What the task asks>
Look through the material below for "BOHO". Copy every line that contains it.

Records for the exercise>
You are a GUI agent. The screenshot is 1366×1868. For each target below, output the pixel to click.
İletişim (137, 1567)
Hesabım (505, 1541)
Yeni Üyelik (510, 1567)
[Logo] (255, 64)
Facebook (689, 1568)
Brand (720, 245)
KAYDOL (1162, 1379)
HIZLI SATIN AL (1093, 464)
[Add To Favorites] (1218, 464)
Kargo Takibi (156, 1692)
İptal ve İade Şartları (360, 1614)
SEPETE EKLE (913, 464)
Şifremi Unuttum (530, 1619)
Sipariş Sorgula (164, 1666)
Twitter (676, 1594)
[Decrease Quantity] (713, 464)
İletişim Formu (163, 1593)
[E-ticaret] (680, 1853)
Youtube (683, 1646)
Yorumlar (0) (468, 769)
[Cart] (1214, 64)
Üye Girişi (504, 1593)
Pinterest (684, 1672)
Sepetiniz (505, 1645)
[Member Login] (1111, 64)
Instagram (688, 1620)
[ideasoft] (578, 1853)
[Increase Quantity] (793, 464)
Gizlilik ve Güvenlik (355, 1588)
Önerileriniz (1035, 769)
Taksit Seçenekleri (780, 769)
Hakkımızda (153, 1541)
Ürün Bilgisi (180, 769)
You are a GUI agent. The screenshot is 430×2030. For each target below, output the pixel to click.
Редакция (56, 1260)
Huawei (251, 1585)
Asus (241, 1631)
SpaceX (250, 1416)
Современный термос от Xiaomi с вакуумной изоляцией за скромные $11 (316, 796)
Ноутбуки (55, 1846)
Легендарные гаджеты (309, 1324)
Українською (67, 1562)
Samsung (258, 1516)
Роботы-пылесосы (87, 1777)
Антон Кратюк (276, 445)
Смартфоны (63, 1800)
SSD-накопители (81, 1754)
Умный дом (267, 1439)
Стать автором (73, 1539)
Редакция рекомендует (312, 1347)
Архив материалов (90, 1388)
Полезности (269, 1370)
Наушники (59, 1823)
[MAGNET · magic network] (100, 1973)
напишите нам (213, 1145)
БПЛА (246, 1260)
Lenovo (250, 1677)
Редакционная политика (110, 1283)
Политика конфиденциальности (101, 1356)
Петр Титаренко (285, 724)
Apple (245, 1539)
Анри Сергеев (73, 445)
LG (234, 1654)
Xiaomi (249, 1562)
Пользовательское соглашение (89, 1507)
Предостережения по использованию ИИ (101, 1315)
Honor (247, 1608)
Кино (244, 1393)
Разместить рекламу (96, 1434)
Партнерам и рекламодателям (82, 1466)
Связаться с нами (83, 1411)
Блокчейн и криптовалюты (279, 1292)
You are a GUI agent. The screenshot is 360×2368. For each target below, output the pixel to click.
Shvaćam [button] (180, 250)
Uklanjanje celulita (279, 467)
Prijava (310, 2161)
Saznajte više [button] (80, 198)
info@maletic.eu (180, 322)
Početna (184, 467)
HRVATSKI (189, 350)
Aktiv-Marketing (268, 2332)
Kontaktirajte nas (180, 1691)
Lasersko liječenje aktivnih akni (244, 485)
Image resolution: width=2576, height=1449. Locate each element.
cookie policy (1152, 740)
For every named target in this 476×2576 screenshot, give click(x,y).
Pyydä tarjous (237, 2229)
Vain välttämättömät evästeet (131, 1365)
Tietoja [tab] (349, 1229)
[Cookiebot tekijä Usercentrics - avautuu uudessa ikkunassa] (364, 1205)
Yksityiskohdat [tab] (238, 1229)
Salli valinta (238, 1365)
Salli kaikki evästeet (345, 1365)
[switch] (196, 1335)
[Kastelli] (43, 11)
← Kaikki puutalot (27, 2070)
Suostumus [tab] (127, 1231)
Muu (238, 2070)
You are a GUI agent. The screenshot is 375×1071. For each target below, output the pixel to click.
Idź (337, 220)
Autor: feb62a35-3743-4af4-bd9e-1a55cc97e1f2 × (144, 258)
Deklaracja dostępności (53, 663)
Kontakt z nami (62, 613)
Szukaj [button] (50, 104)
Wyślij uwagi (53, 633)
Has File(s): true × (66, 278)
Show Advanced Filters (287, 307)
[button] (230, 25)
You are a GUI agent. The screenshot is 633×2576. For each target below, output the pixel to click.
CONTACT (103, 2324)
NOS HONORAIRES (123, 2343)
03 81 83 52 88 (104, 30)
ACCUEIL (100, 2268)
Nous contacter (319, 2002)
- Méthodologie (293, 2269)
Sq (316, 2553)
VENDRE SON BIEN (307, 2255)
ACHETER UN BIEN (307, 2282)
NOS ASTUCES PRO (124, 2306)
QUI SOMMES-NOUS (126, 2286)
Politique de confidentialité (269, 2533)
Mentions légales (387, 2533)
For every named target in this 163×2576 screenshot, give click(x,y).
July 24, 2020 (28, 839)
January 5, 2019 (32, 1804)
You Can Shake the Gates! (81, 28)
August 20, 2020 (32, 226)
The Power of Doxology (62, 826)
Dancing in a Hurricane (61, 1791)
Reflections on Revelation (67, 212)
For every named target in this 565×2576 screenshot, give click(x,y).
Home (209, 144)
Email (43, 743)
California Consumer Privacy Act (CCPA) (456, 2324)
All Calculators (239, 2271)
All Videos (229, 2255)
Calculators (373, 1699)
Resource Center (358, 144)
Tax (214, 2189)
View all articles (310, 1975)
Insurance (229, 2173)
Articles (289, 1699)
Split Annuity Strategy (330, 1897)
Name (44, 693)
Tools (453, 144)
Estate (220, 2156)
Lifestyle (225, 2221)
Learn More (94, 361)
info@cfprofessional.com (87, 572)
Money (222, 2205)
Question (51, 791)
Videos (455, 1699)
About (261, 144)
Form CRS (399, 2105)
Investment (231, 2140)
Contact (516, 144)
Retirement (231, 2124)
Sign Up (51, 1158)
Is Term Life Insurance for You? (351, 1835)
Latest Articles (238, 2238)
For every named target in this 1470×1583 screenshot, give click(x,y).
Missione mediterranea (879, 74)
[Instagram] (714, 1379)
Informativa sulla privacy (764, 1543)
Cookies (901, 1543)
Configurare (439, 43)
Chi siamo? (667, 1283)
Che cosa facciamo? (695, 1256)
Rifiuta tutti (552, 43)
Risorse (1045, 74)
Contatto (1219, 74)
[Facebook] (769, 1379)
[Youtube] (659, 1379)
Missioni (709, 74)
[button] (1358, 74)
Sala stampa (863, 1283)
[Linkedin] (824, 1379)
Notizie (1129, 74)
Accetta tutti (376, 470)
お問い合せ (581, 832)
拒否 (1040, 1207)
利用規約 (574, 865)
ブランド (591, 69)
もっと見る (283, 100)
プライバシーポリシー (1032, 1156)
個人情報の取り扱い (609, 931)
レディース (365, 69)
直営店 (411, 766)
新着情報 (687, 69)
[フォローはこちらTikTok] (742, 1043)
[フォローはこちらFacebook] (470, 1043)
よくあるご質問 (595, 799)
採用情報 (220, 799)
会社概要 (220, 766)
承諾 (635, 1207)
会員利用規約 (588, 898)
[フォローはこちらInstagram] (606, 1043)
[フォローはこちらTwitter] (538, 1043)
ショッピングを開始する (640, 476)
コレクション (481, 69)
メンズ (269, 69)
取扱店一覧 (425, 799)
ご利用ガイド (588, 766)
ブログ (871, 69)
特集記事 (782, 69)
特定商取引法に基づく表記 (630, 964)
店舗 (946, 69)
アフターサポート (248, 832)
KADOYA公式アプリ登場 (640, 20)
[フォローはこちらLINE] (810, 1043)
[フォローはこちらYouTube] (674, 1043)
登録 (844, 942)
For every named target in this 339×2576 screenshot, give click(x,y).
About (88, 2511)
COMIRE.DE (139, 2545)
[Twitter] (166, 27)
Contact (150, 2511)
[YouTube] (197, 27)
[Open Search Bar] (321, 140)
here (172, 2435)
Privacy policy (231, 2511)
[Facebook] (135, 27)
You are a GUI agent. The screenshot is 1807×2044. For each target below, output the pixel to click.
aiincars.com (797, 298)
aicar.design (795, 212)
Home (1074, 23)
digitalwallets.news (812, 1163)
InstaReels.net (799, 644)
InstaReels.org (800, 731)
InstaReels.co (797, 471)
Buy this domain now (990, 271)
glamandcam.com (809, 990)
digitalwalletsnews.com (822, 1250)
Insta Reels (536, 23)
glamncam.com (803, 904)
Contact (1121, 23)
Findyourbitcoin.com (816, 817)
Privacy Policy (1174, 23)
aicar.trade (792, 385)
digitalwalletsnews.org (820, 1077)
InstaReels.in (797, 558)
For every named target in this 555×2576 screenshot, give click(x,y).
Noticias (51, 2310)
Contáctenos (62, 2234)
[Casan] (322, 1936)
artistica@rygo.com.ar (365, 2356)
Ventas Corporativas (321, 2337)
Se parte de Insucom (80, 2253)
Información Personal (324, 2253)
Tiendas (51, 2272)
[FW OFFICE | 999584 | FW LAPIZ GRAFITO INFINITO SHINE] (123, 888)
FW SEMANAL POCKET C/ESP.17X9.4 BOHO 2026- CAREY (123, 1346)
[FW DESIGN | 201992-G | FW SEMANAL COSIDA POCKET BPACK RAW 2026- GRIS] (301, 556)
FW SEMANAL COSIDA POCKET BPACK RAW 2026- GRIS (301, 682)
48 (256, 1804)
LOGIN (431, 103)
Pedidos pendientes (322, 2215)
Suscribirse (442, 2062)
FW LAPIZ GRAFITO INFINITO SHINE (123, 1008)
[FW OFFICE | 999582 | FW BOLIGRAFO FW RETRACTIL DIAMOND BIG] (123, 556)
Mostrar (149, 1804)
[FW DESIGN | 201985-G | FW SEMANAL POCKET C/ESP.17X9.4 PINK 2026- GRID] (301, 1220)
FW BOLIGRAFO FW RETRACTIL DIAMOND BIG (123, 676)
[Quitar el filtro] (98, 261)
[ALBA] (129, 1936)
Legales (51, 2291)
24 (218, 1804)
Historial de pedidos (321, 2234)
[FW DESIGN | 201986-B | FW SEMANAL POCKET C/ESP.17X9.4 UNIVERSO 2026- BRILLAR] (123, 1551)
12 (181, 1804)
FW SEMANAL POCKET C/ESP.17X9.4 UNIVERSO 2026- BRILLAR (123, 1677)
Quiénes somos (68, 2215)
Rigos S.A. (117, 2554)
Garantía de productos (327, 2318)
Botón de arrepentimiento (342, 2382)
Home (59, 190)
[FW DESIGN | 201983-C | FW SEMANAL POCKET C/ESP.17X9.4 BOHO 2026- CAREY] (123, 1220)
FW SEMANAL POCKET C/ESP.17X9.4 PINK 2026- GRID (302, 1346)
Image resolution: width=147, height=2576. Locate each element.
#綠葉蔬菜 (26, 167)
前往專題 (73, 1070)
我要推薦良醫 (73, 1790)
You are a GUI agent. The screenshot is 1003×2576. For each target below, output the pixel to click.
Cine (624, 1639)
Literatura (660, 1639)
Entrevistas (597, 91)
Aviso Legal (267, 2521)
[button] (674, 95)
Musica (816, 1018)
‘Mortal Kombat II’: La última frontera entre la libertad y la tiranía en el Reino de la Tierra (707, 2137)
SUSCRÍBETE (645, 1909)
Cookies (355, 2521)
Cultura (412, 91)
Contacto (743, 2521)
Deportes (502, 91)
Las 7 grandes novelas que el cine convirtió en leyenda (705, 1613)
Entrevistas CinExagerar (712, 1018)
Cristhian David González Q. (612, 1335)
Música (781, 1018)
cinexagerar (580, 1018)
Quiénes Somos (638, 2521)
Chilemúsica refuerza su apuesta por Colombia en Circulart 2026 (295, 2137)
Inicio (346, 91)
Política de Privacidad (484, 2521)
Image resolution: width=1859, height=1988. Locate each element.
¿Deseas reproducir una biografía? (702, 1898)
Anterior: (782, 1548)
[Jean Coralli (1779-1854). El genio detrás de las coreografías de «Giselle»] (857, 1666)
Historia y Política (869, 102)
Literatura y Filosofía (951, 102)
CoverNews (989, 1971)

Response to the exercise>
FW SEMANAL POCKET C/ESP.17X9.4 BOHO 2026- CAREY (123, 1346)
[FW DESIGN | 201983-C | FW SEMANAL POCKET C/ESP.17X9.4 BOHO 2026- CAREY] (123, 1220)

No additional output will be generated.